Copy out each line of the data below in which "from" appears.

START Source data

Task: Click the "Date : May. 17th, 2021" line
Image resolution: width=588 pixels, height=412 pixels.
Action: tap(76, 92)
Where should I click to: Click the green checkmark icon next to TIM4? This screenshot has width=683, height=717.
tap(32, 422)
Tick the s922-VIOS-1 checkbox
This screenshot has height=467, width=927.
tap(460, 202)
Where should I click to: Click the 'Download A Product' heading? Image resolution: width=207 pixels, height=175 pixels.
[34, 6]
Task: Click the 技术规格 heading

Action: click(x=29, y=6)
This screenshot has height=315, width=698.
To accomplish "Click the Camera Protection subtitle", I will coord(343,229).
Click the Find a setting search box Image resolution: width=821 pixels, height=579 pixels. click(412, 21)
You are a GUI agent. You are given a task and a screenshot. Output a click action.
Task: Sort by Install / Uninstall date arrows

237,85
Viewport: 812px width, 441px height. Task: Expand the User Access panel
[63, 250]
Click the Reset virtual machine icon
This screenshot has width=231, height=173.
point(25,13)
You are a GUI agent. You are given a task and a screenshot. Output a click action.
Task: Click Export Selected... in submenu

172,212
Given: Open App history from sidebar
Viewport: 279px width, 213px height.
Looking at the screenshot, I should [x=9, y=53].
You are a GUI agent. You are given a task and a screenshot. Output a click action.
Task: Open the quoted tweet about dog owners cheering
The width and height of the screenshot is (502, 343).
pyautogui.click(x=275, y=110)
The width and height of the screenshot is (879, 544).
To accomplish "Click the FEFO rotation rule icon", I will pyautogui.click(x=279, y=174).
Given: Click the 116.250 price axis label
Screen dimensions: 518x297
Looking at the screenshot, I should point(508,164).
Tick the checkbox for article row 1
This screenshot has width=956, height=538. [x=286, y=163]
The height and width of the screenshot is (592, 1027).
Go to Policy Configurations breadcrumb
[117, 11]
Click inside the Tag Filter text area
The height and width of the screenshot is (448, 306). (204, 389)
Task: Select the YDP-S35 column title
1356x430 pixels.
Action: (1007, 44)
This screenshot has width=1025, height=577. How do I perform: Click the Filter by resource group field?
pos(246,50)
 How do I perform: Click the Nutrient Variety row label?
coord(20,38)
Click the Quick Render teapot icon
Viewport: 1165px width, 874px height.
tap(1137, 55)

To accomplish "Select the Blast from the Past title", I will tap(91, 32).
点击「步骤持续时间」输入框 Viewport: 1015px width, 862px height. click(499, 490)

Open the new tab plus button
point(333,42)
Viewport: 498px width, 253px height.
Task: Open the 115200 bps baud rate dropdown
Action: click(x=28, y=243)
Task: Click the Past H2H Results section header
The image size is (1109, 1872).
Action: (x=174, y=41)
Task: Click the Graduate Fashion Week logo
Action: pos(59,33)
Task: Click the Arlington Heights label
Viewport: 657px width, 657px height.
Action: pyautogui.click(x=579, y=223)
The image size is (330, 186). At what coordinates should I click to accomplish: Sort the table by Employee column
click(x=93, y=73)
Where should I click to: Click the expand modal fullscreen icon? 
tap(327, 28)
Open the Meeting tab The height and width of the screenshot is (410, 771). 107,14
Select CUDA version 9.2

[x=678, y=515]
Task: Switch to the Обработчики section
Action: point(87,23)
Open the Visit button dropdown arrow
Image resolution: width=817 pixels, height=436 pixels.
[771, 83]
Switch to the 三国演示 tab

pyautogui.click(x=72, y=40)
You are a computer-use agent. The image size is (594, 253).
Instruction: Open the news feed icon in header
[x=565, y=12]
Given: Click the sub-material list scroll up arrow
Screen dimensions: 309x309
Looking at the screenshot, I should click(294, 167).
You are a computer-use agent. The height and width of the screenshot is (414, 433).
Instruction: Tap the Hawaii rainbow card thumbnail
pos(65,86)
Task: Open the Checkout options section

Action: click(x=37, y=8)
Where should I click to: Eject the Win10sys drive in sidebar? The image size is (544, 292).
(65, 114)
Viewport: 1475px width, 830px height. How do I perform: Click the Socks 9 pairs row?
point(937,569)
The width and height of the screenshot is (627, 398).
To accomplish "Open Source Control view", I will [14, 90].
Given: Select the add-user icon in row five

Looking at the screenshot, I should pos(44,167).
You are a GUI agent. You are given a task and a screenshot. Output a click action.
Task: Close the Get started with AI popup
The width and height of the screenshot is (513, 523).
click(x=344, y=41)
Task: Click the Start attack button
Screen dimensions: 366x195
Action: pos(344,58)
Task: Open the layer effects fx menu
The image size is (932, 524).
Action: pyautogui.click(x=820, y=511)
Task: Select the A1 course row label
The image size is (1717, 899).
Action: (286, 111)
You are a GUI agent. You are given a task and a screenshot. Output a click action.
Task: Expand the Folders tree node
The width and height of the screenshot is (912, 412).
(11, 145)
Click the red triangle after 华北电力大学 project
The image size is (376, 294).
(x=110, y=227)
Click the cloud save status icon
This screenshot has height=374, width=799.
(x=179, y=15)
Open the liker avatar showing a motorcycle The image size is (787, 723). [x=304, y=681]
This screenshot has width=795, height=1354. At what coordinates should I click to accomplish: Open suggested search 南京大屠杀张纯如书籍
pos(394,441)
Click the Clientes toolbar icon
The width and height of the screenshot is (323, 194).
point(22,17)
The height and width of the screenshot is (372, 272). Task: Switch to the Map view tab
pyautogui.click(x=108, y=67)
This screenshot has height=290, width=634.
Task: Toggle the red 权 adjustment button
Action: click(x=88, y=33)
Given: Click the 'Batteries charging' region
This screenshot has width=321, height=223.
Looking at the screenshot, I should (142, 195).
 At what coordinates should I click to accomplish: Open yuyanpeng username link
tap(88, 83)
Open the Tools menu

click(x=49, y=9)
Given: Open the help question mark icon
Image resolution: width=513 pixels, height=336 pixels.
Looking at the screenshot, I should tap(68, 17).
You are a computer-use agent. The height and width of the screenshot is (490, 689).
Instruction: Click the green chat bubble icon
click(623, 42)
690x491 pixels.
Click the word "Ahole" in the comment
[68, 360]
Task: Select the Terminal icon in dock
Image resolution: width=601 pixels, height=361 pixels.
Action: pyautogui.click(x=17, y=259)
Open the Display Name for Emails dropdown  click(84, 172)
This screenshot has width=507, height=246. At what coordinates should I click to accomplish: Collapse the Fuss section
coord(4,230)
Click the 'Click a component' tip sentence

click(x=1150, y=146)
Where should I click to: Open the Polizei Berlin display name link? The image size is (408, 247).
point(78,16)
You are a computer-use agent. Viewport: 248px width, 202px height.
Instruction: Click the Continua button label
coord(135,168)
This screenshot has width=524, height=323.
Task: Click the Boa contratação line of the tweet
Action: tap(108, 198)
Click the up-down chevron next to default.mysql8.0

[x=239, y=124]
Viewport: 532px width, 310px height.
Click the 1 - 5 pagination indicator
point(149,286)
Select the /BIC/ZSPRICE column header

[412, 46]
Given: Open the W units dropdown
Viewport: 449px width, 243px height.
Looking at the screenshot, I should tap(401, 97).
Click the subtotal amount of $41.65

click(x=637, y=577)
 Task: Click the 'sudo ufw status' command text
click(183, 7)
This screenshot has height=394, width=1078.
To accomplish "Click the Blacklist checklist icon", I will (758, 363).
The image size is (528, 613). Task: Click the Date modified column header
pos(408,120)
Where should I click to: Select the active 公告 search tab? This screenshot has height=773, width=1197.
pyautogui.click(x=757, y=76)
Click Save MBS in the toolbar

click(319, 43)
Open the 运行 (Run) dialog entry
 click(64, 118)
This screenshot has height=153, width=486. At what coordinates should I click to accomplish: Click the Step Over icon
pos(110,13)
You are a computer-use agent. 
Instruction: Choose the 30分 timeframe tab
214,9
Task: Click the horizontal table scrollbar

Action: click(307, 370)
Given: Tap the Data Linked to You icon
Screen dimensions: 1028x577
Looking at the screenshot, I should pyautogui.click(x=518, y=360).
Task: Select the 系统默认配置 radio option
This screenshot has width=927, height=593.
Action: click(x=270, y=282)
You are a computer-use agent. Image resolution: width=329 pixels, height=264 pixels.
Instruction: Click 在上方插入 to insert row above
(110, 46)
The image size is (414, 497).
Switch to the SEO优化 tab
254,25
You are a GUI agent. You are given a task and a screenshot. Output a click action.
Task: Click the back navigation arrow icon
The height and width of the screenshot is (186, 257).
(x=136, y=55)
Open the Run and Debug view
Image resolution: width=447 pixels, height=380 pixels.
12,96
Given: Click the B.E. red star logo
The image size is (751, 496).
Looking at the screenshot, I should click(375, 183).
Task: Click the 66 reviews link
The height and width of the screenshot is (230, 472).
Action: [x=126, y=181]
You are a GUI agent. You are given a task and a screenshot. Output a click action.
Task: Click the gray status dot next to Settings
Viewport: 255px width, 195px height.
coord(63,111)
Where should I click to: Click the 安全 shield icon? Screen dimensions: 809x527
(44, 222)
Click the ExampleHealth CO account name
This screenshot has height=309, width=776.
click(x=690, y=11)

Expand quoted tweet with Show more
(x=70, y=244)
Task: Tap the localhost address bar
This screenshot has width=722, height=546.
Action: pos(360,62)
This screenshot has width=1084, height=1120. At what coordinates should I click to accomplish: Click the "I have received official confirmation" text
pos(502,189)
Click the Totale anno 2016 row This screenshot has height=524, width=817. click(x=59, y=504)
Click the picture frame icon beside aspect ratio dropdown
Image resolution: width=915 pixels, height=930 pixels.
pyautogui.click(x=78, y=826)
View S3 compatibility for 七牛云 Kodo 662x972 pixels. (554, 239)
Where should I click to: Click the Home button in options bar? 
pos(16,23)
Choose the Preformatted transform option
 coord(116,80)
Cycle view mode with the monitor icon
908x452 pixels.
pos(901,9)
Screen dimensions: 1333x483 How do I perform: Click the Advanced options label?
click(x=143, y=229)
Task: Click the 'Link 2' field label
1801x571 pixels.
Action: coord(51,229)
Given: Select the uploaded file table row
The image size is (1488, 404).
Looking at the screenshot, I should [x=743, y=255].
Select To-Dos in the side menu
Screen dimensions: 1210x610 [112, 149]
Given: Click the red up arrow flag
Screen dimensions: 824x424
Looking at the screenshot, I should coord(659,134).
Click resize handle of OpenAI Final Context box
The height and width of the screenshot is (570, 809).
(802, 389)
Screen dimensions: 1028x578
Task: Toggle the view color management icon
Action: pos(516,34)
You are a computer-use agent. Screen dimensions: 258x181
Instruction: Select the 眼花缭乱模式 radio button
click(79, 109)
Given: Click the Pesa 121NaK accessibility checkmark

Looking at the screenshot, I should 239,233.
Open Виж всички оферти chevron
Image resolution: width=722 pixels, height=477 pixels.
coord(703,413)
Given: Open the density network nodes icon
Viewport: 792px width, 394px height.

END Source data

_Answer to the exercise:_
Given: Open App history from sidebar
To accomplish "Select the Blast from the Past title", I will tap(91, 32).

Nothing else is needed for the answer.